*Prompt*
What is needed is an exact copy of the records, with the images left out.

*Records for processing*
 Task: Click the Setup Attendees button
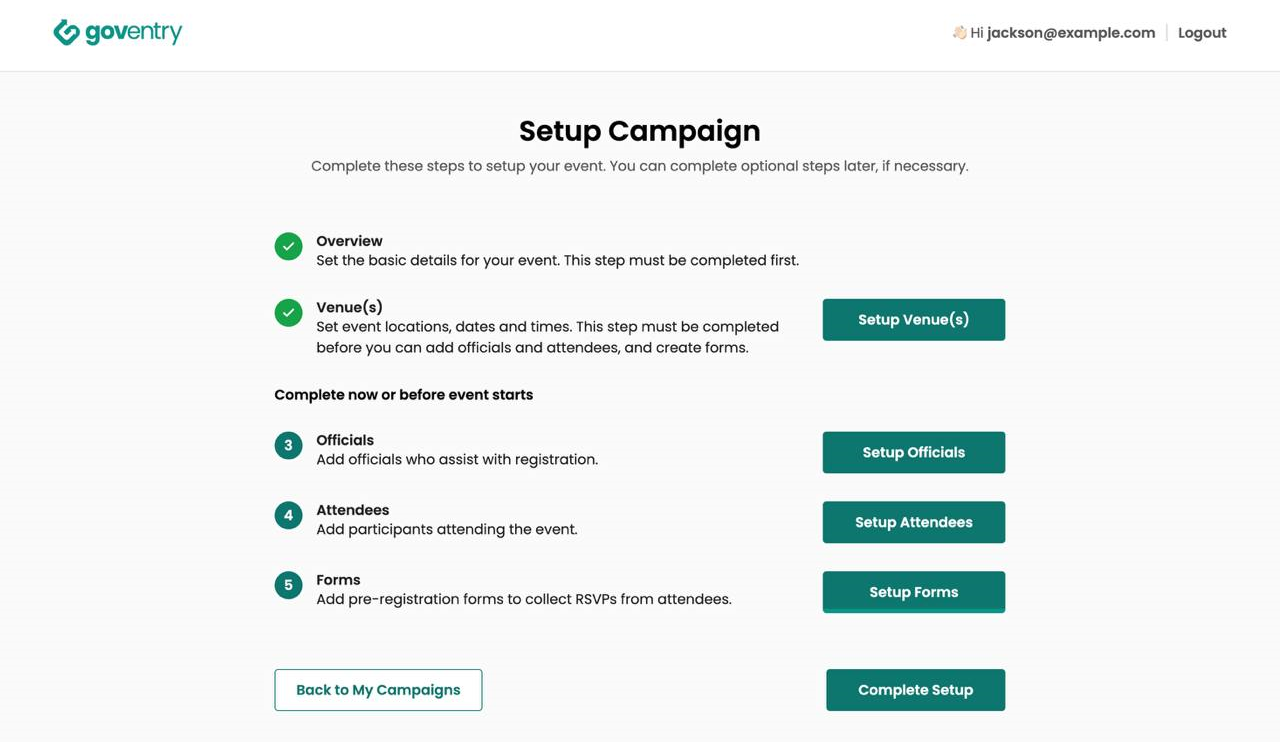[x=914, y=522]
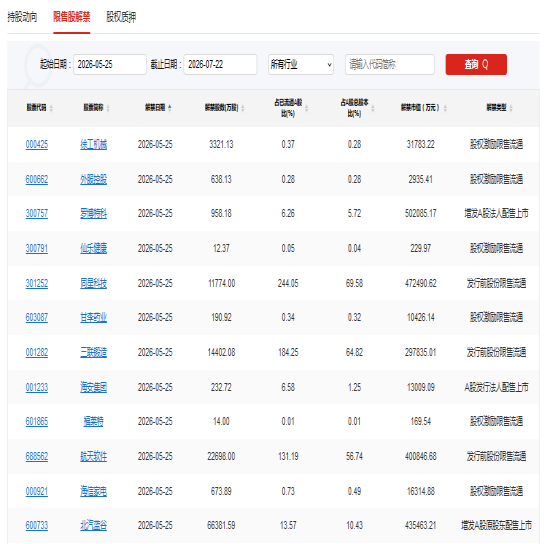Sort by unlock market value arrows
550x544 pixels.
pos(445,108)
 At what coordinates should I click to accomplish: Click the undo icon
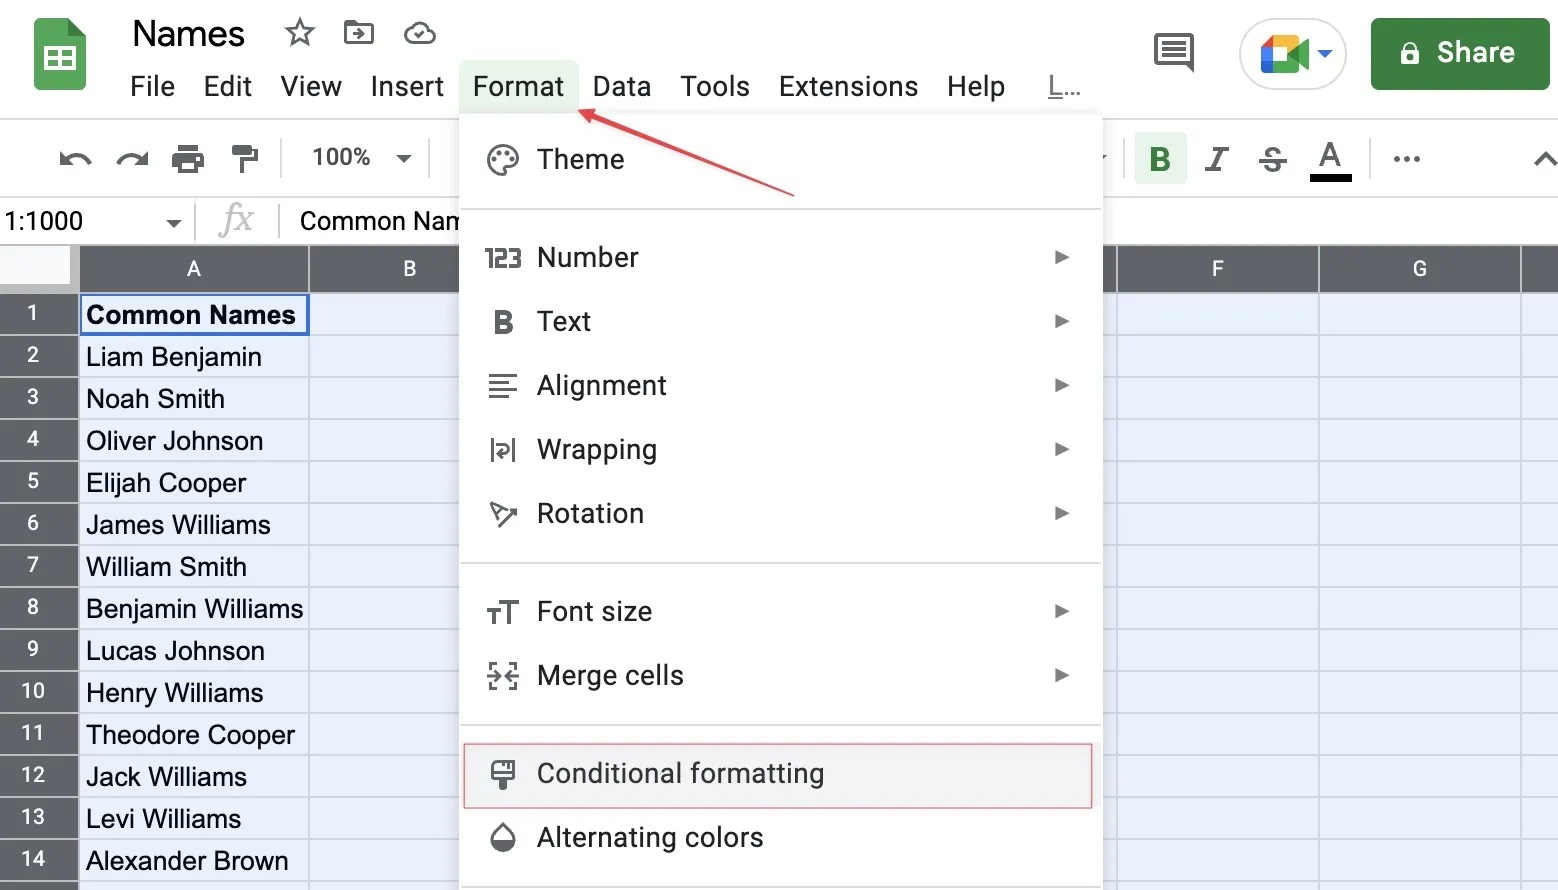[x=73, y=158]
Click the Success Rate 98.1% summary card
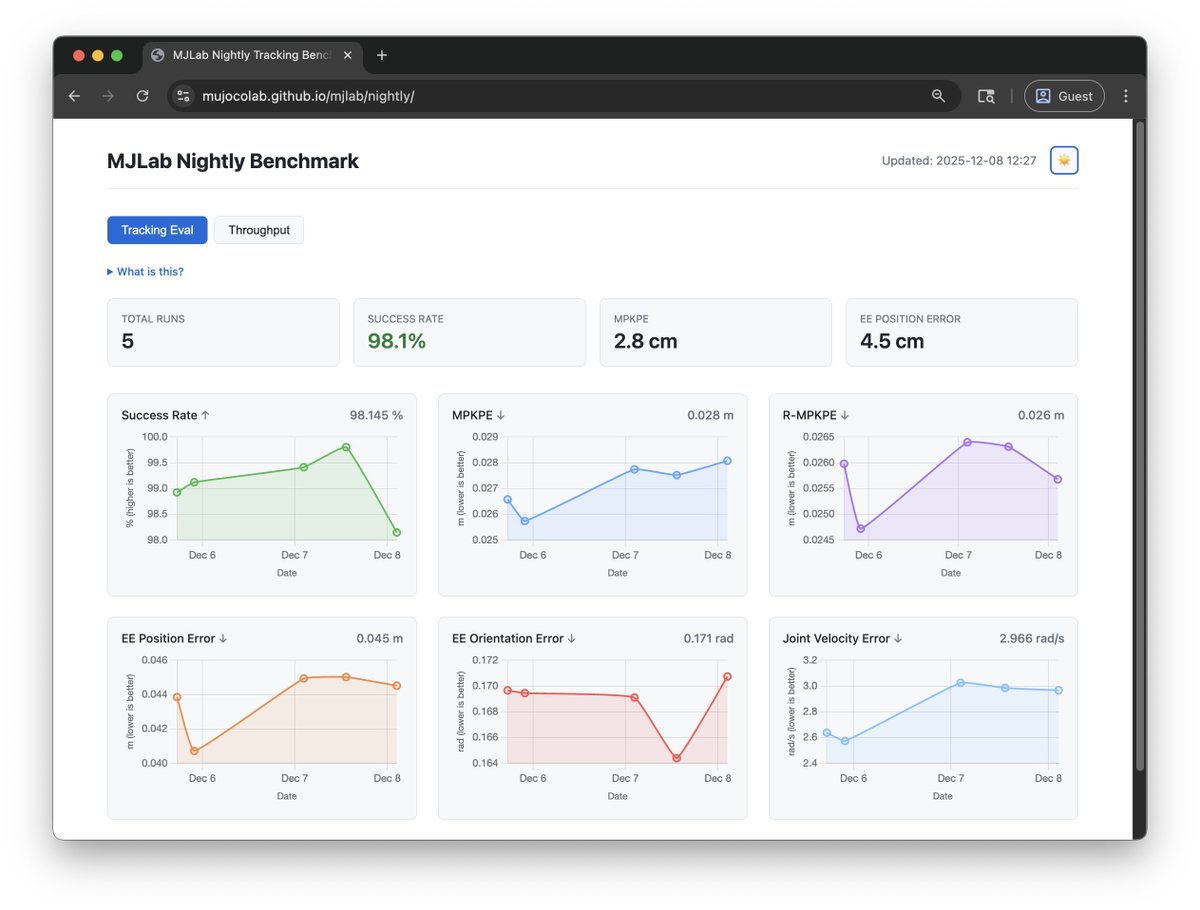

*Task response*
 Task: Click the Setup Attendees button
[x=914, y=522]
Sort by unlock market value arrows
550x544 pixels.
pos(445,108)
 At what coordinates should I click to accomplish: Click the undo icon
[x=73, y=158]
Click the Success Rate 98.1% summary card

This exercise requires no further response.